ABSTRACT
Cybercrime has become a major societal concern, and a better understanding OF cybercrime is needed to target and prevent it more effectively, minimize its consequences, and provide support for victims. Research on cybercrime victimization has exploded in the past few years, but much of it relies on convenience samples and is largely descriptive in nature. The research presented here involves the collection of data from a large sample of Virginia households in 2022 (n = 1,206). The data are analyzed to provide a partial test of routine activity theory to better understand fraud and theft via the Internet. The data provide a solid baseline for describing the extent of cyber victimization across the state. Bivariate and multivariate analyses (logistic regressions) show support for routine activity theory and provide important insights for future research. In particular, we find that certain routine Internet activities may better predict unique forms of cybervictimization than others and that length of time on the Internet is not a good indicator of exposure to motivated offenders. Further, protective guardianship mediates the effects of exposure to motivated offenders; thus, efforts to educate the public on best practices are needed. We conclude that to better assess cybercrime, victimization and engagement, better measurement and longitudinal panel data will be needed.
Acknowledgments
The research was funded by the Coastal Virginia Center for Cyber Innovation (COVA CCI-21-02), 2021/2022. Special thanks to Hayley Jackie and Laquana Askew for research assistance during the project.
Disclosure statement
No potential conflict of interest was reported by the author(s).
Notes
1. There were only 20 and 33 cases in Eastern and Southwest regions and less than 80 in the Southside and Valley regions. Although we do not readily have population estimates for the regions, the smaller sample sizes seem to reflect the rural (less populated) nature of these regions and thus we are reasonably confident of the regional representation of the sample.

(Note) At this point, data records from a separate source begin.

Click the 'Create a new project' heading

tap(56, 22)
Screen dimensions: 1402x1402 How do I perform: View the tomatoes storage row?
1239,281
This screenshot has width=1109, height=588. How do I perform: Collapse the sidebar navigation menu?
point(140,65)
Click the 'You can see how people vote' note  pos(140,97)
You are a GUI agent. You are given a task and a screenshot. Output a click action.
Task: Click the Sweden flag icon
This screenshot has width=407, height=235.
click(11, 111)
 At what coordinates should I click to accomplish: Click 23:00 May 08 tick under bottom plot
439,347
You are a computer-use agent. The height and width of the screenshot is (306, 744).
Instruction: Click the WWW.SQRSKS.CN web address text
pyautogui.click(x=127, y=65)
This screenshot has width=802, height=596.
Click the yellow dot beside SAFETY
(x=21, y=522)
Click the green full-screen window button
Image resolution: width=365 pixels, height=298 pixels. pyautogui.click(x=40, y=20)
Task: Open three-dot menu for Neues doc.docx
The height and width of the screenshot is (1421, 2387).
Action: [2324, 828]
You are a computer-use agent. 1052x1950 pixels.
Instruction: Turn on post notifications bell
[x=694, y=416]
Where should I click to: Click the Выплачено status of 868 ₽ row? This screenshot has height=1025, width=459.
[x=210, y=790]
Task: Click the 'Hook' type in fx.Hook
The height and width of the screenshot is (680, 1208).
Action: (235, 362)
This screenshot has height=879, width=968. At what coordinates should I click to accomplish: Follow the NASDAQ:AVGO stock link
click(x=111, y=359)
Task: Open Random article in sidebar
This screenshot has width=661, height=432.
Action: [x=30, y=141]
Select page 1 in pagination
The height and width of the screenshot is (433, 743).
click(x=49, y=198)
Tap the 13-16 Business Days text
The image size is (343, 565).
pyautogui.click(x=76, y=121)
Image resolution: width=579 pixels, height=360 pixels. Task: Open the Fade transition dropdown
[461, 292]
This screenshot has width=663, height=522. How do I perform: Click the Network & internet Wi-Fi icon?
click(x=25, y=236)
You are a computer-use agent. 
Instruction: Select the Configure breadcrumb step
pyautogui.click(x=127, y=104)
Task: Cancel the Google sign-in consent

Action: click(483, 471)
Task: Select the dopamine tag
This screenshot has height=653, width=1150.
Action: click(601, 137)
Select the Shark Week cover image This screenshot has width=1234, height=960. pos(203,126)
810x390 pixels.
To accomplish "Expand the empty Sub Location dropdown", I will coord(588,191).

2. Income was statistically significant and positive at the bivariate level, and we first ran the model including income. Income was not statistically significant, and the other substantive parameters did not change. However, the sample size dropped by over an additional 85 cases (from 805 to 720) so this model is not presented in text. Results are available from the authors.
3. We note that the lack of statistical significance here seems to be the drop in statistical power with the significant drop in sample size. Univariate comparisons provided in the analyses also show only banking to be statistically significant.